O centro das atenções ainda é Arthur, mas não aquele que todos viram no final do primeiro filme. O que temos na tela é um cara fraco, que não sabe direito se tudo o que aconteceu é de fato um fragmento de sua mente ou se era ele mesmo, pintando o rosto e tocando o terror.
Isso vai até um número musical (aquele que mais me agradou) em que me fez pensar “AGORA VAI”, apenas para o filme seguir para um terceiro ato extremamente fraco e anti-climático.
Coringa: Delírio a Dois traz excelentes atuações por parte de Joaquin Phoenix e Lady Gaga, mas fiquei com a impressão de que eles estão muito acima da direção de Todd Phillips ou do roteiro que tinham em mãos.

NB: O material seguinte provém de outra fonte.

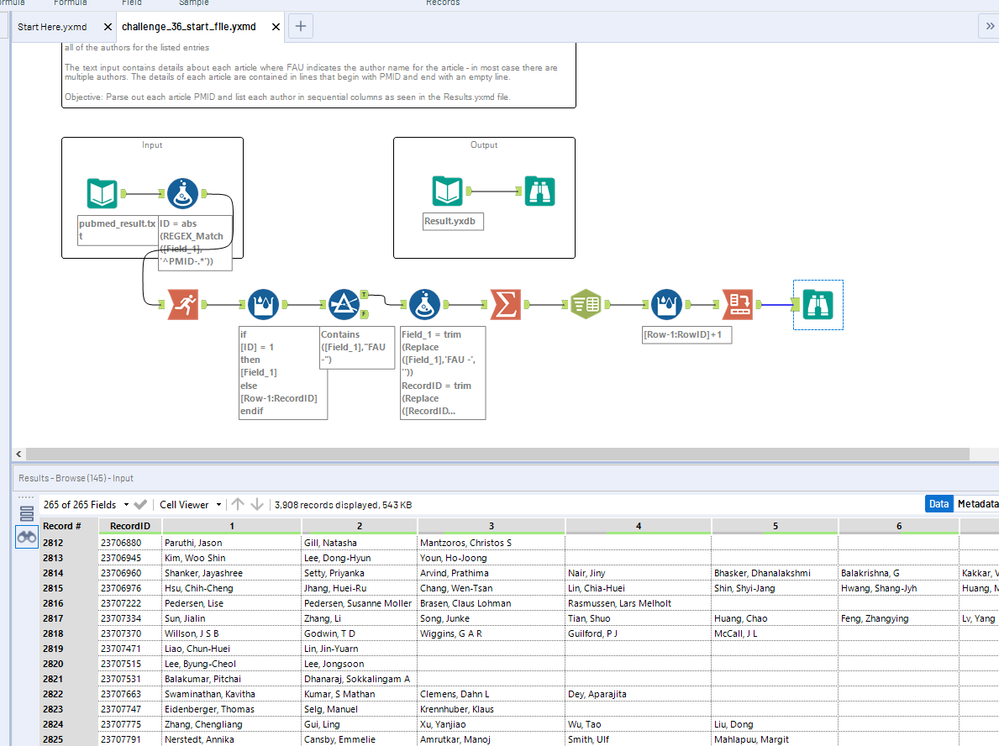Open a new workflow tab with plus
Screen dimensions: 999x746
300,27
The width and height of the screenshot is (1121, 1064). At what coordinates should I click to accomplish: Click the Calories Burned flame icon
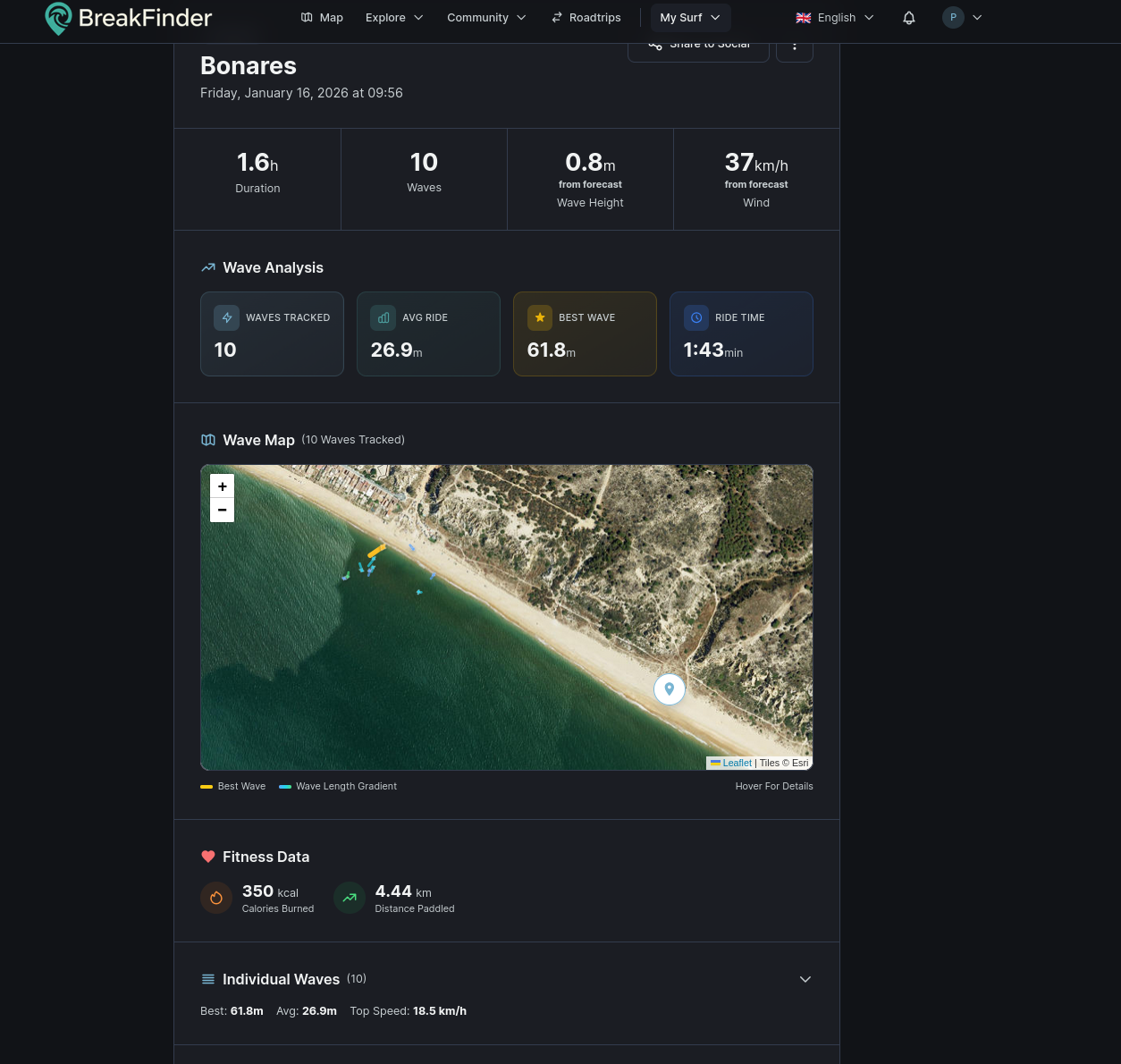click(216, 898)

No final do filme, fica uma sensação de que a sequência foi produzida apenas pelo simples fato de que eles podiam (e porque o primeiro rendeu demais), não porque tinham algo a mais para falar sobre o personagem do Coringa.
Parece que aquele primeiro filme foi um golpe de sorte e, com essa sequência vazia, chega a deixá-lo mais fraco em retrospecto.
E o final desse aqui é bem pior que o do primeiro.